▶ [STUDY TEXT]:
»»

But Thomas has his critics. And while they may agree that economic downturns affect health outcomes, other researchers have disputed how many people will be affected by a coronavirus-induced recession.
“The study jumps from [people in richer countries living longer] to assuming that the fall in GDP resulting from measures to suppress the pandemic would translate directly into reduced life expectancy,” said Jonathan Portes, professor of economics and public policy at King’s College London.
“That doesn’t follow – and in fact, we have plenty of evidence that short-term reductions in GDP don’t result in falls in life expectancy, if anything, the opposite,” Portes told Al Jazeera.
Are recessions good for your health?
Clemens Noelke is a research scientist at Brandeis University, whose work examines the relationship between recessions and mortality among older US adults.
“It’s difficult to extrapolate based on past data. It looks like we are heading into a severe recession, after a decade-long economic expansion in the US,” Noelke told Al Jazeera. “However, we do not, to my knowledge, have evidence on the impact of recessions that are flanked by a global pandemic. Based on the research we have on past recessions, we should, in fact, expect mortality rates to decline because of the economic downturn.”
The argument that recessions can lead to people living longer might appear counterintuitive, but Noelke explained that economic downturns could sometimes have beneficial health effects.

««

▶ [DATA]:
»»

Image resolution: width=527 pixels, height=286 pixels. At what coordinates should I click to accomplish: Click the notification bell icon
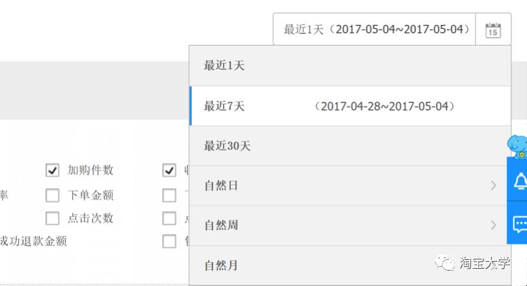[x=520, y=181]
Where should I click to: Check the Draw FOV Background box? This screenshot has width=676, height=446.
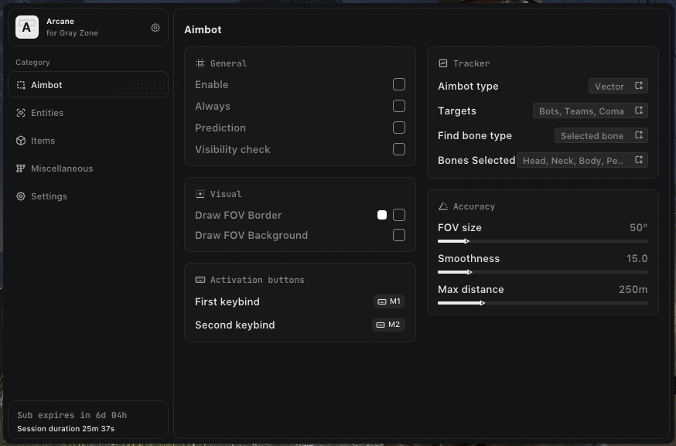pos(399,235)
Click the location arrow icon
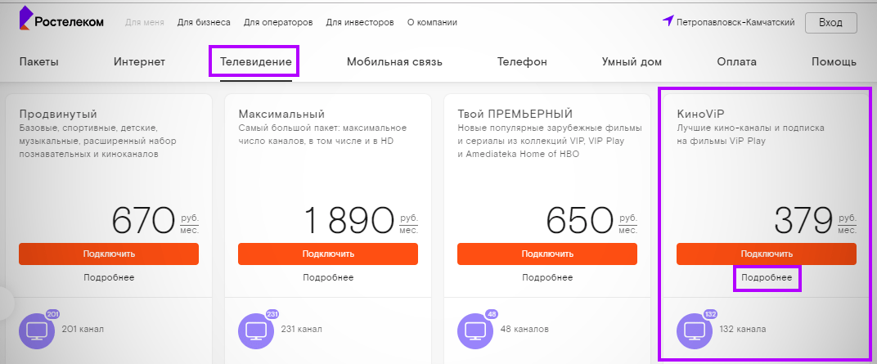 tap(668, 21)
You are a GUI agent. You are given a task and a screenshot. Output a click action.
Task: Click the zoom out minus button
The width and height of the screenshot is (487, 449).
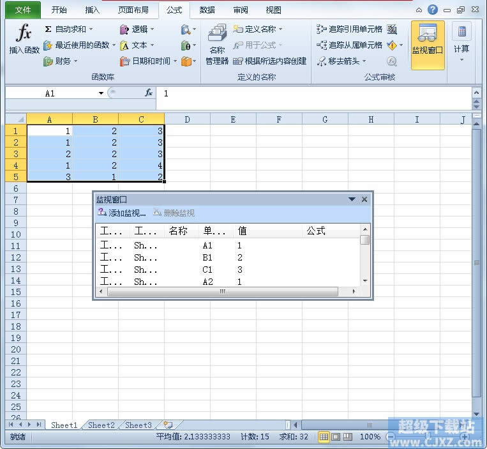click(x=390, y=437)
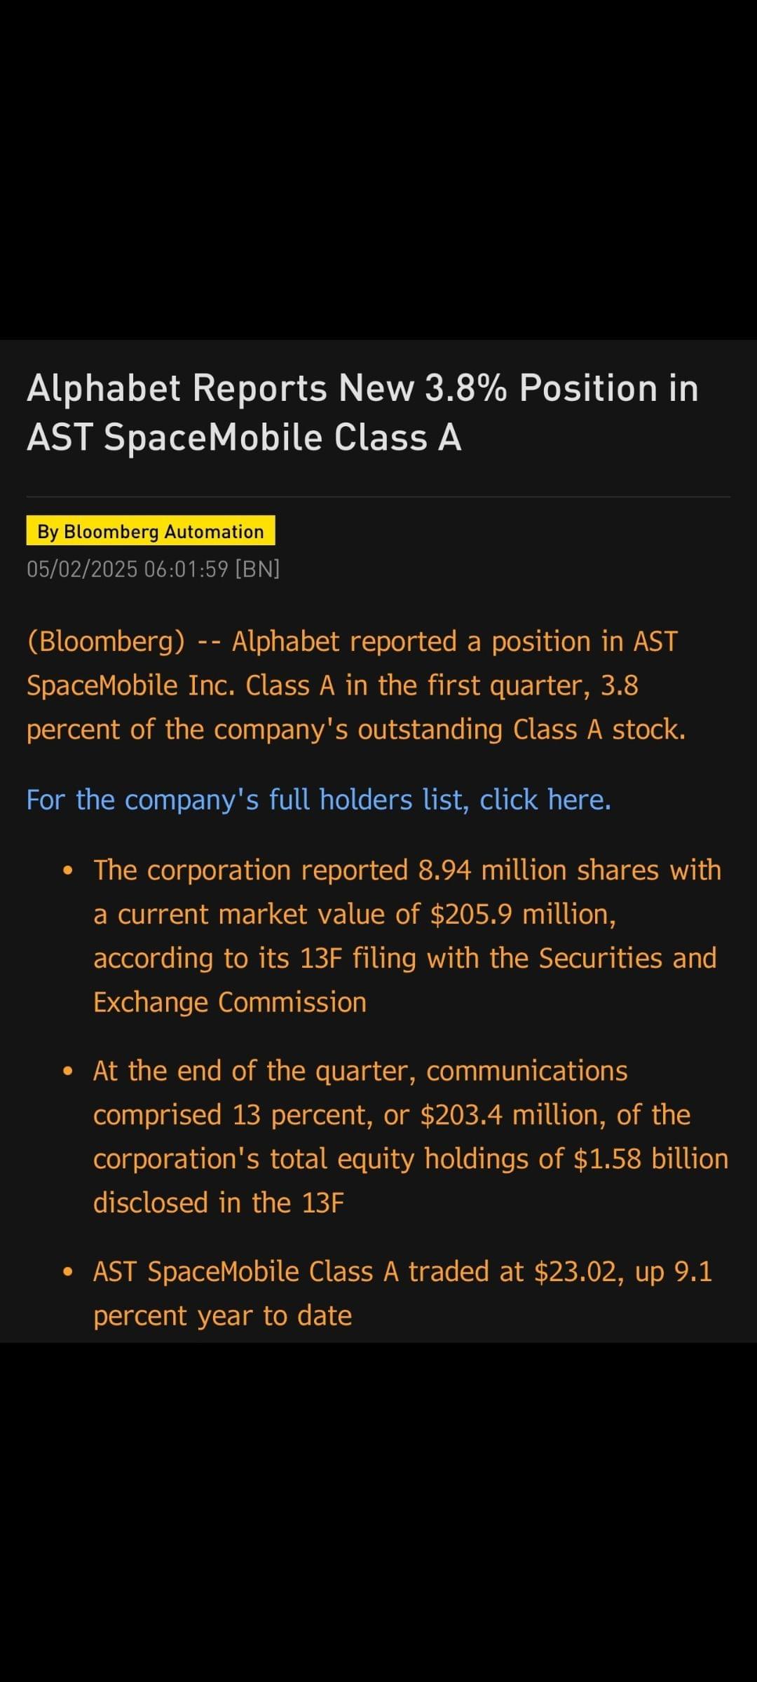Tap the bullet dot before communications holdings item
Image resolution: width=757 pixels, height=1682 pixels.
(x=68, y=1072)

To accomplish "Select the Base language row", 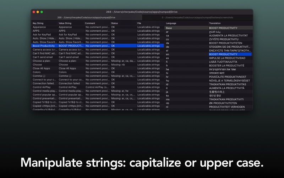I will (209, 28).
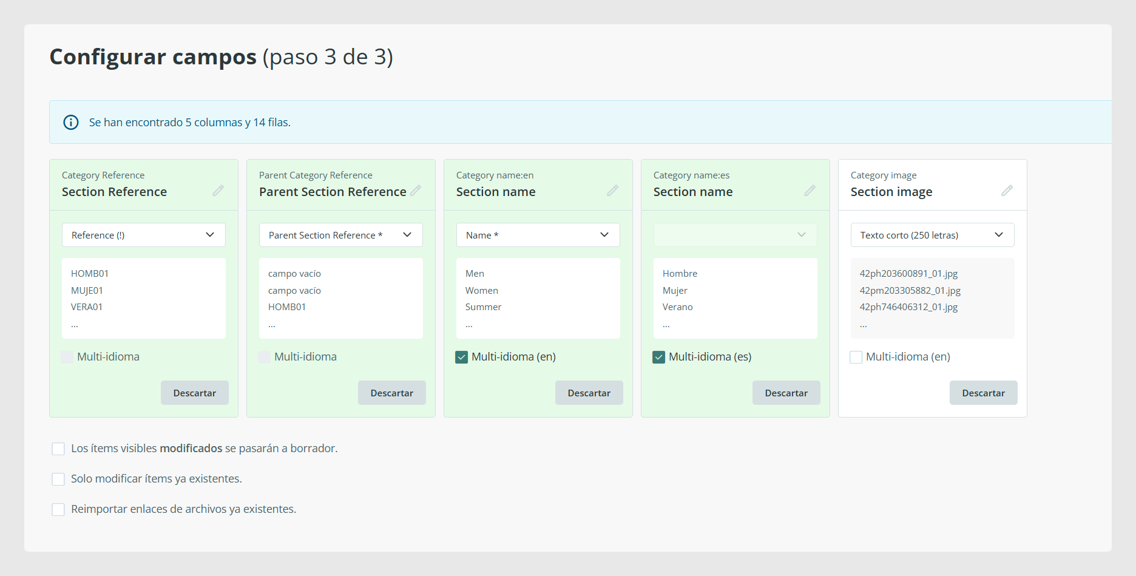The height and width of the screenshot is (576, 1136).
Task: Check Solo modificar ítems ya existentes
Action: point(58,479)
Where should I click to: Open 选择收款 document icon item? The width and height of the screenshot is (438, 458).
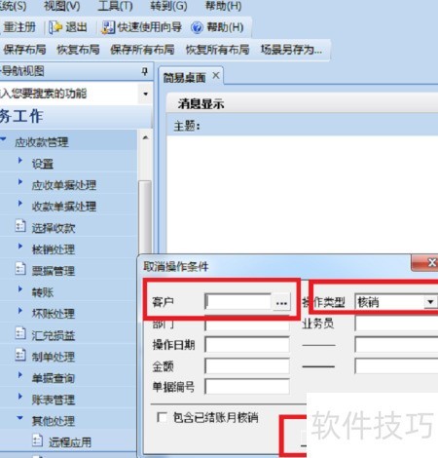[x=20, y=226]
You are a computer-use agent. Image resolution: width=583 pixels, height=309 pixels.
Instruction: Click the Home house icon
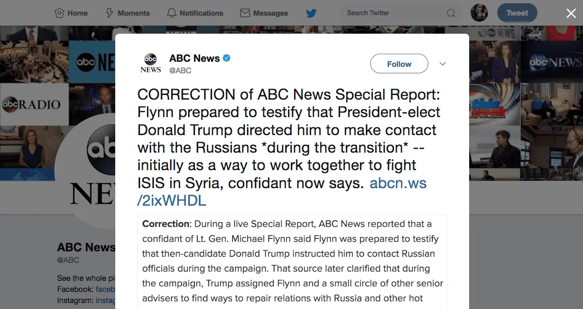[x=59, y=13]
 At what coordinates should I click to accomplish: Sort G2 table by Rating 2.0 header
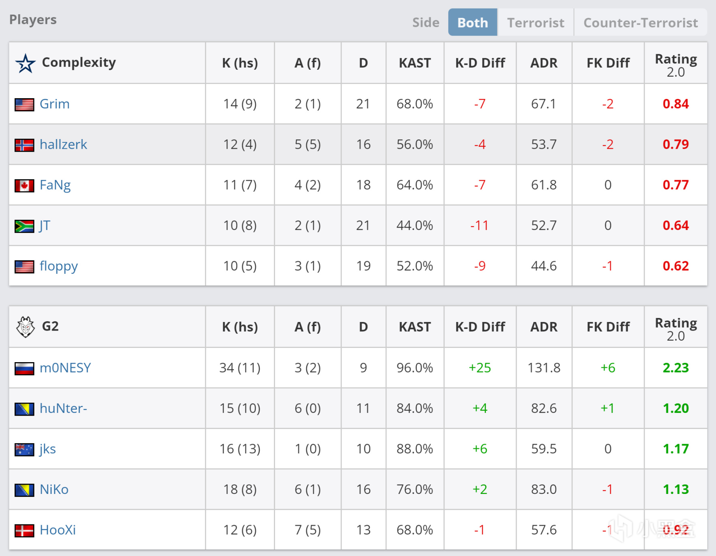(676, 327)
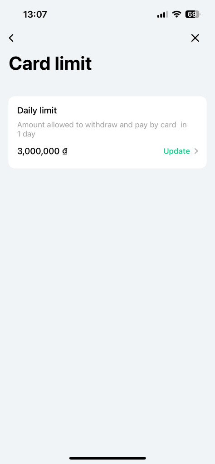Screen dimensions: 215x464
Task: Tap the cellular signal bars icon
Action: pyautogui.click(x=162, y=14)
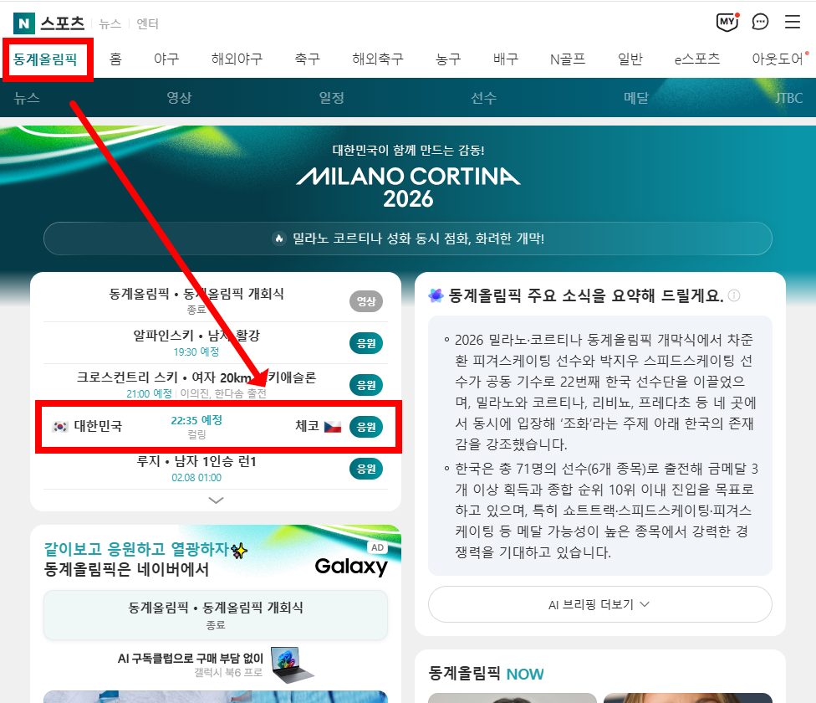The height and width of the screenshot is (703, 816).
Task: Open the 동계올림픽 NOW section link
Action: coord(483,674)
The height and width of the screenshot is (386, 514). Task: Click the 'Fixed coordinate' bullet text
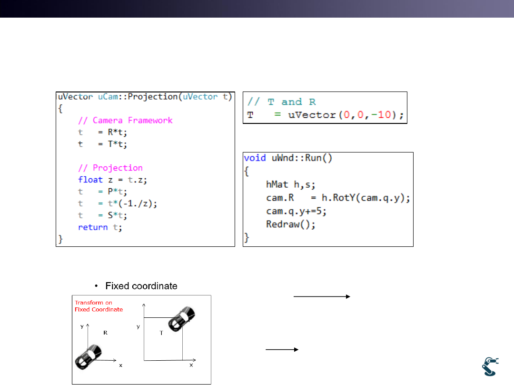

««

▶ [REQUIRED ACTIONS]:
(a) Write out the passage of the article on recessions and health that begins at the words "Clemens Noelke is" and ends after "older US adults.".
(b) List every institution or organization named in the article on recessions and health.

▶ [SOLVED TASKS]:
(a)
Clemens Noelke is a research scientist at Brandeis University, whose work examines the relationship between recessions and mortality among older US adults.

(b) King's College London, Al Jazeera, Brandeis University